Forward to Libraries update, and some thoughts on sustainability and scale

It’s been a while since I posted about Forward to Libraries, but if you’ve been following my Github repo, you may have noticed that it’s had a steady stream of updates and growth. If making connections across library collections or between libraries and Wikipedia interests you, the service is more comprehensive and wide-ranging than ever. Here’s an update:

Number of libraries

We now support forwarding to over 1,000 library systems worldwide, running dozens of off-the-shelf and custom-developed catalog and discovery systems. I’ve expanded coverage in all 50 states, Canada, the UK, and Australia, and have also added links to more countries in all inhabited continents. (Because the system currently focuses on Library of Congress headings, it works best with Anglo-American catalogs, but it yields acceptable results in some other catalogs as well, like the big Norway research library union catalog I just added today.) While major research libraries and big-city public libraries are well-represented, I’ve also been trying to add HBCUs, community colleges, rural library networks, and other sometimes-overlooked communities. And I respond quickly to requests from users to add their libraries.

Wikipedia coverage

Forward to Libraries can be used to make links between library collections, and to and from my millions-strong Online Books Page listings. But it’s also known for its interoperation with Wikipedia, where it knows how to link between over half a million distinct Library of Congress name and subject headings and their corresponding English language Wikipedia articles. The majority of these mappings are name mappings provided by OCLC’s VIAF, which in its most recent data dump includes over 485,000 VIAF identifiers that include both a Library of Congress Name Authorities identifier and an English Wikipedia article link. An additional 50,000 or so topical, demographic, and geographical LC subject headings are also mapped. These mappings derive from exact matches, algorithmic matching for certain kinds of heading similarities, and a manually curated mappings file that has grown over time to include more than 22,000 correspondences.

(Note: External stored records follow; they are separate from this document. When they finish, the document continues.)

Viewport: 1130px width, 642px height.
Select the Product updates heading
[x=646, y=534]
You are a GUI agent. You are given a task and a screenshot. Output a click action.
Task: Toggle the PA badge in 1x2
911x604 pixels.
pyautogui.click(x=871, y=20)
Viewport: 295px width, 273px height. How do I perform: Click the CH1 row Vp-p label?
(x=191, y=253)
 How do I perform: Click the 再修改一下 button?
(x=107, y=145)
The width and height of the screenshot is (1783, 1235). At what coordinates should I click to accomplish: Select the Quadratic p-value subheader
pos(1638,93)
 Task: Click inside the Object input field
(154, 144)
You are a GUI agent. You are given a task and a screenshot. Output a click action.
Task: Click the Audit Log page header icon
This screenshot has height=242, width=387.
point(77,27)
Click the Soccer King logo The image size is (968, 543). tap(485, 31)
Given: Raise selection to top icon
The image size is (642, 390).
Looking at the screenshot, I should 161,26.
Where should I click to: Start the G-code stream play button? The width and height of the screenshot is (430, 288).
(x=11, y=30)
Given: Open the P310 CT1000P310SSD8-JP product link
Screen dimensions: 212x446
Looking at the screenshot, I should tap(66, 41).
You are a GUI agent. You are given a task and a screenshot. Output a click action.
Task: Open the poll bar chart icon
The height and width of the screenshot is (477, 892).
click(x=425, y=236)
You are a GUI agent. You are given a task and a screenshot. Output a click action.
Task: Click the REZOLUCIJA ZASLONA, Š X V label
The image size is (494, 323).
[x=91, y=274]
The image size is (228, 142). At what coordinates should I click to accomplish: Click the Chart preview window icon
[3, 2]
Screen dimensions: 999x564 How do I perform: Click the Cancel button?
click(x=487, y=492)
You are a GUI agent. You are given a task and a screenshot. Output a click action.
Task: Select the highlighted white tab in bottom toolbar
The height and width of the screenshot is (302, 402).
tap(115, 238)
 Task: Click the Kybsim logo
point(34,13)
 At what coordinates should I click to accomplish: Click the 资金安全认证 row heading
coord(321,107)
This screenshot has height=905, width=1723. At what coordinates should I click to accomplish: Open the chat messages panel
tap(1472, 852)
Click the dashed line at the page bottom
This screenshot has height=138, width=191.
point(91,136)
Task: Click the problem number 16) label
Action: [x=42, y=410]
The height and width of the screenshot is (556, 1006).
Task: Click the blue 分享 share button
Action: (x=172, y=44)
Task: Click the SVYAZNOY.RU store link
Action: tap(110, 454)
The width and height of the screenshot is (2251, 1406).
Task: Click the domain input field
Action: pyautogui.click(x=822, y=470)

What you can do with this data

If you’re browsing a topic or an author’s works on the Online Books Page, you can follow links to searches for the same topic or author in any of the 1000+ libraries currently in my dataset. (If your library’s not one of them, just ask me to add it.) If the topic or the author is covered in one of the 500,000 corresponding Wikipedia articles the system knows of, you’ll also be offered a link to the relevant article.

If you’re browsing certain Wikipedia articles, you’ll also find links from them back to library searches in your favorite of those 1000+ library systems (or any other of those systems you wish to search). Right now those links use templates that must be manually placed, so there are only about 2500 Wikipedia articles with those links, but any Wikipedia editor can add the templates to additional articles. (A bot could potentially add more quickly, but that would require some negotiation with the Wikipedia community that I haven’t undertaken to date.) If you’re involved in a Wikipedia-library collaboration project (like this one), you may want to add one of these templates when editing articles on topics that are likely to have relevant source materials in multiple libraries. (The most common template used is the Library Resources Box, generally added to the External Links or Further Reading section of an article.)

If you’re interested in offering a similar library or Wikipedia linking service from your own catalog or discovery system, I’d be interested in hearing from you. You can either point to my forwarding service (using a standard linking syntax) or implement your own forwarder based on my code and data on Github. Right now it requires some effort and expertise to implement either method, but I’m happy to work with interested libraries or developers to make forwarding easier to implement.

Scaling and sustaining the service

The Forward to Libraries service still runs largely as a 1-person part-time project. (The Wikipedia templates are largely placed by others, and the service fundamentally depends on regularly updated data sets from OCLC, the Library of Congress, and Wikipedia, but I maintain the code and coordinate the central referral database myself.)

Part-time, 1-person projects raise some common questions: “Will they be sustained?” and “Can they scale?” I wasn’t sure myself of the answers to those questions when I started developing this service. Fortunately, I went ahead and introduced it anyway, and three-going-on-four years later, I’m happy to say that the basic service *is* in fact more sustainable and scalable than I’d thought it might be. The code is fairly simple, and doesn’t require a lot of updating to keep running. The main scale issues for the basic service have to do with the number of library systems and the number of topic mappings in the system, and those are both manageable.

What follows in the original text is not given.